[Items for finding displayed items]
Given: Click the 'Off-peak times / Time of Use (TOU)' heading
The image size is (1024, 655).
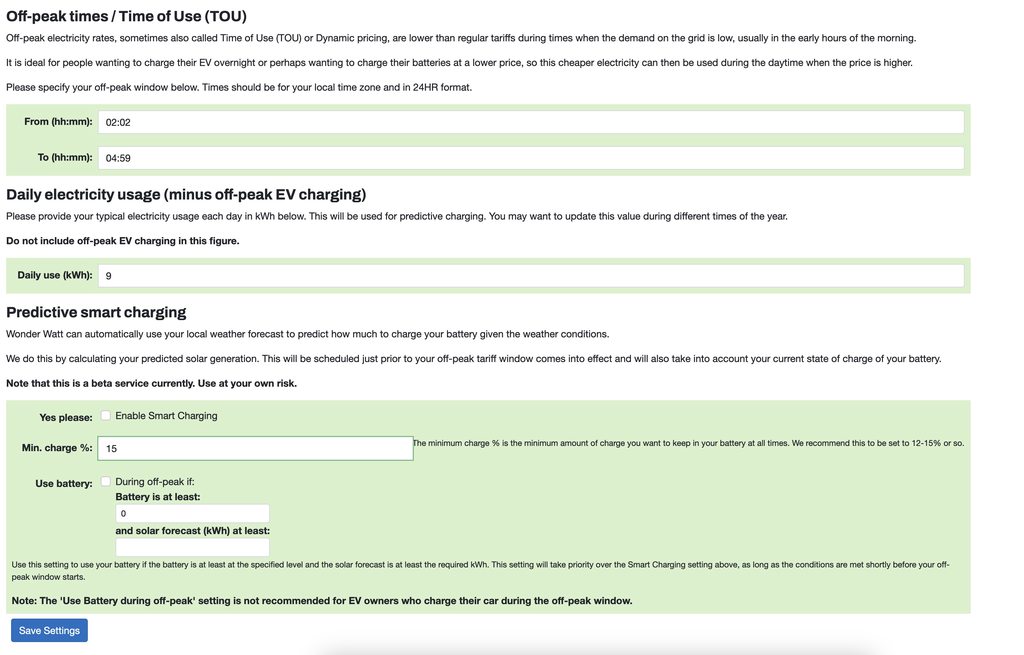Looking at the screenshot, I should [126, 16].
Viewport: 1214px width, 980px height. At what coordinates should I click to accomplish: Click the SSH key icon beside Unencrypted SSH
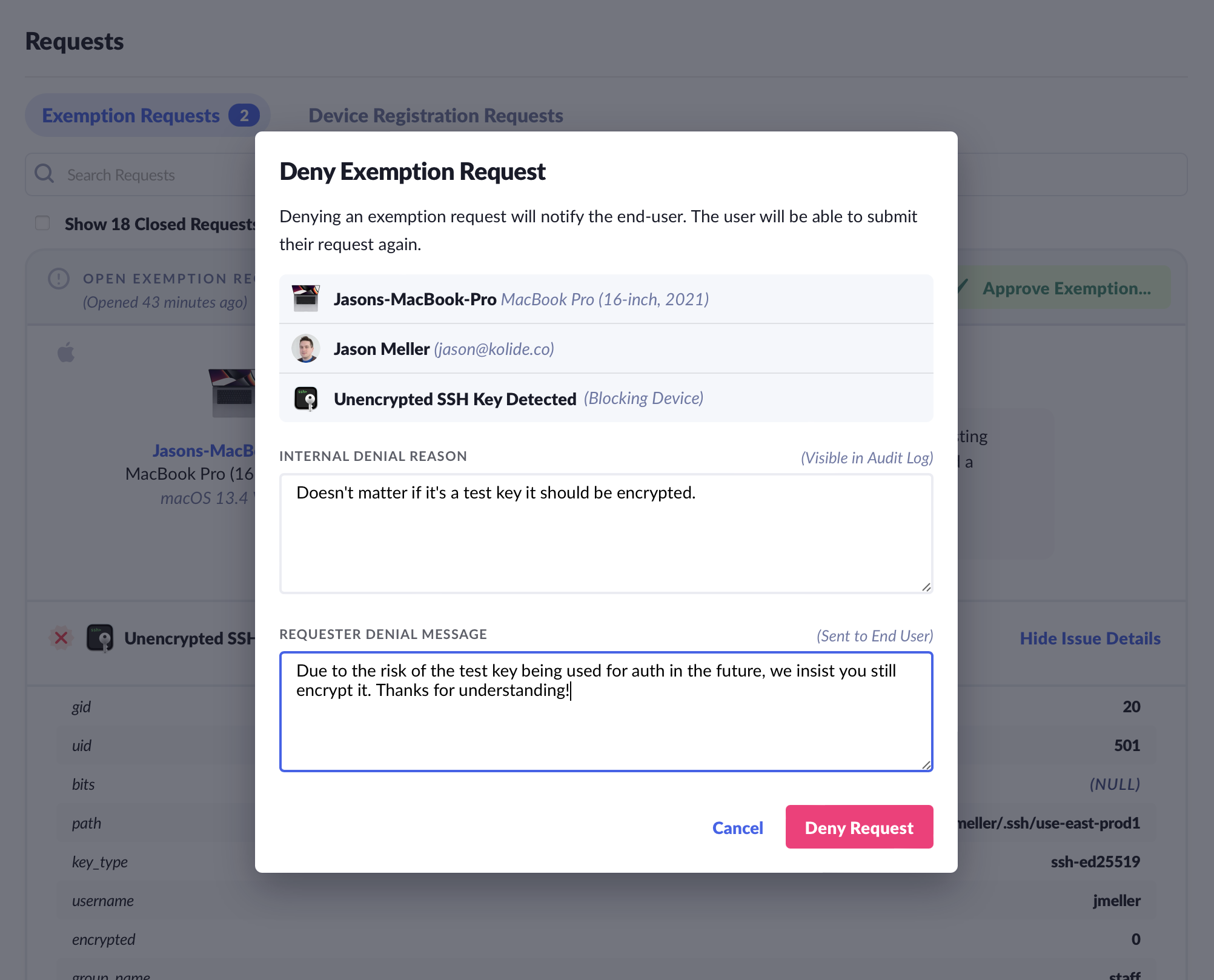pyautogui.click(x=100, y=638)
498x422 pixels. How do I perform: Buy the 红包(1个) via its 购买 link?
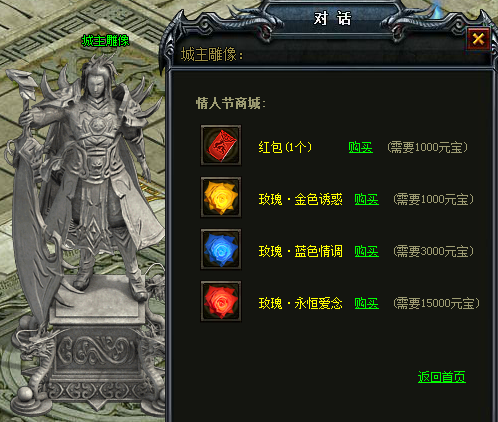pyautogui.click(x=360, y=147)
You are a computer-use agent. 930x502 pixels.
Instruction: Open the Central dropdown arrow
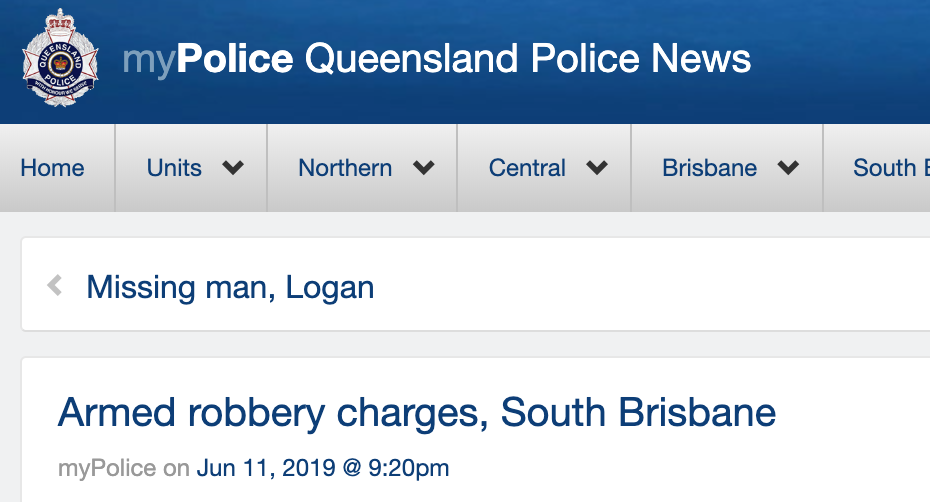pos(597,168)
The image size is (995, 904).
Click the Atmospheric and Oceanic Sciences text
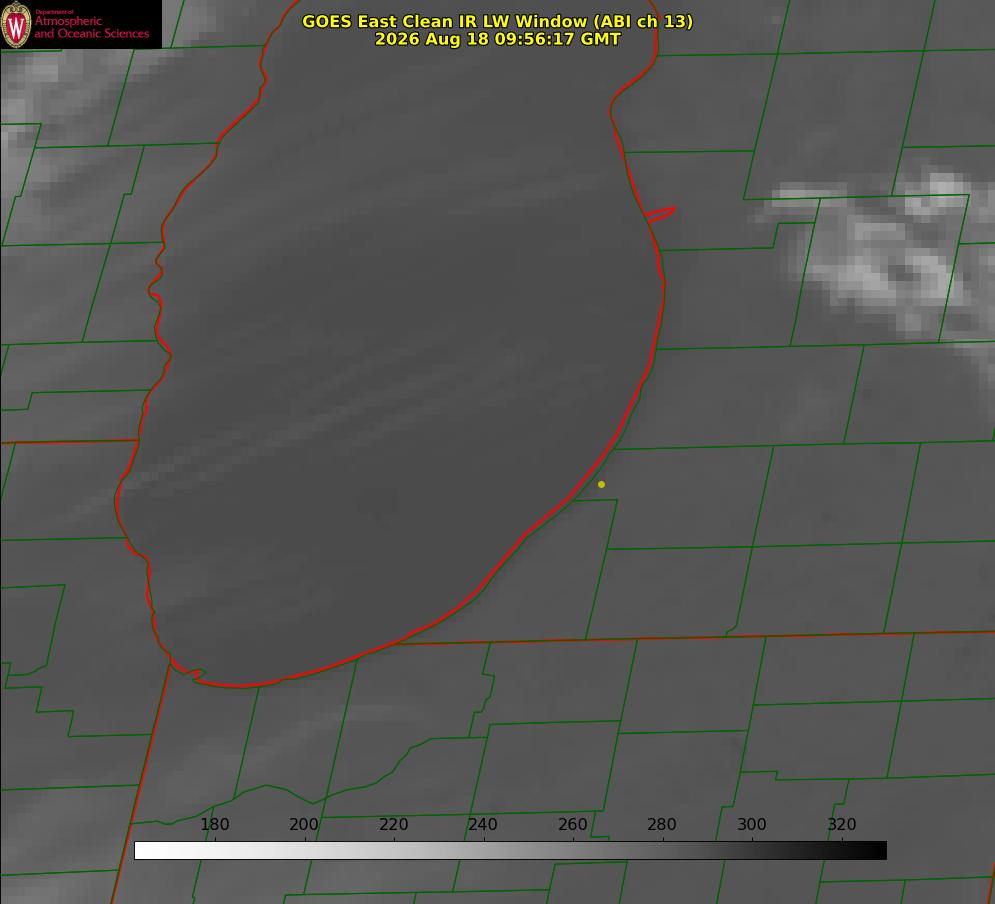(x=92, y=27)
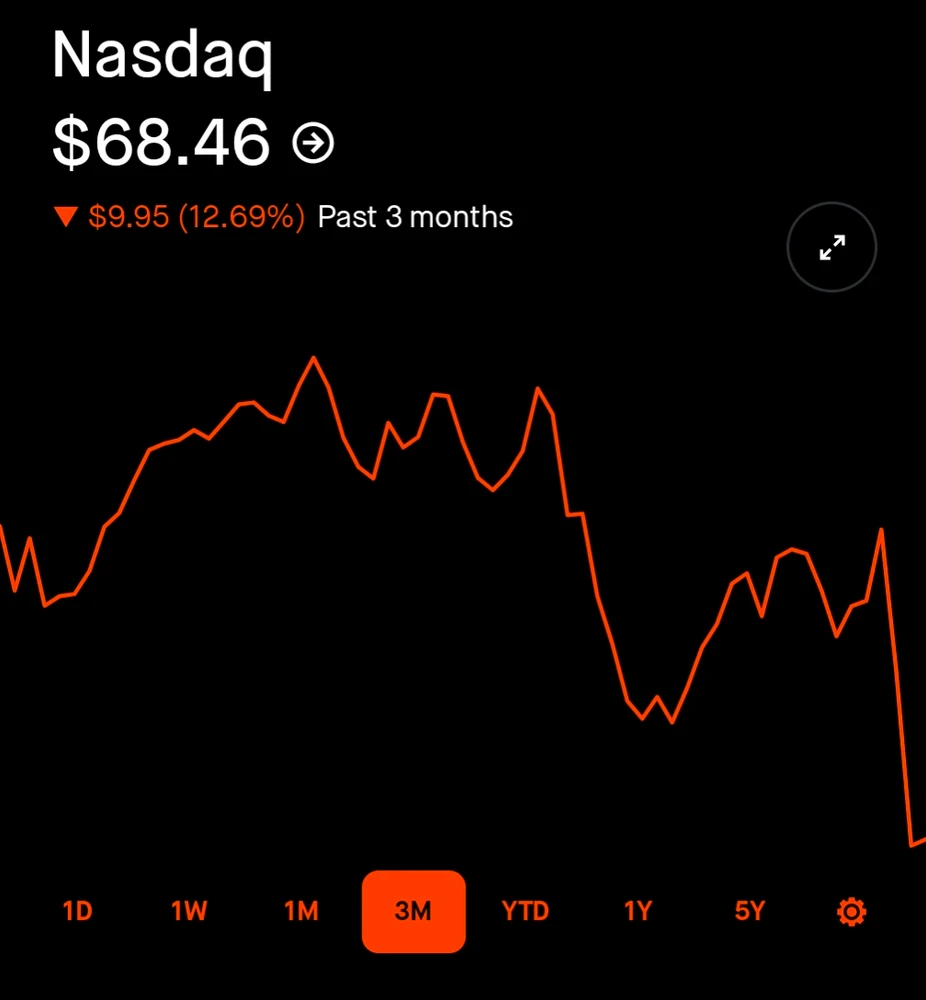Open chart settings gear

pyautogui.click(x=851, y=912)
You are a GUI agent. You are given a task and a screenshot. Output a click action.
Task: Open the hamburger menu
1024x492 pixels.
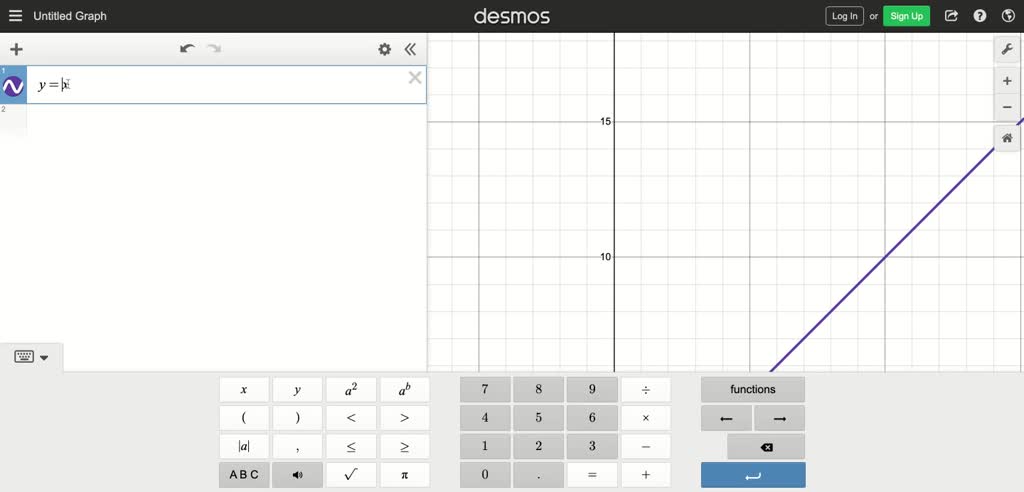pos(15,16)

== Objective ==
Could you rewrite all the items above, swapping every "pixels" for "px" and leaving everything else unchanged? Leave the pictures out of your answer.

== Task solution ==
Given: Click the 'Off-peak times / Time of Use (TOU)' heading
The image size is (1024, 655).
Looking at the screenshot, I should [126, 16].
Viewport: 1214px width, 980px height. At what coordinates should I click to accomplish: Click the SSH key icon beside Unencrypted SSH
pyautogui.click(x=100, y=638)
498x422 px. How do I perform: Buy the 红包(1个) via its 购买 link?
pyautogui.click(x=360, y=147)
You are a computer-use agent. 930x502 px.
Instruction: Open the Central dropdown arrow
pos(597,168)
The image size is (995, 904).
Click the Atmospheric and Oceanic Sciences text
(x=92, y=27)
Open chart settings gear

pyautogui.click(x=851, y=912)
You are a GUI agent. You are given a task and a screenshot. Output a click action.
Task: Open the hamburger menu
1024x492 px.
pos(15,16)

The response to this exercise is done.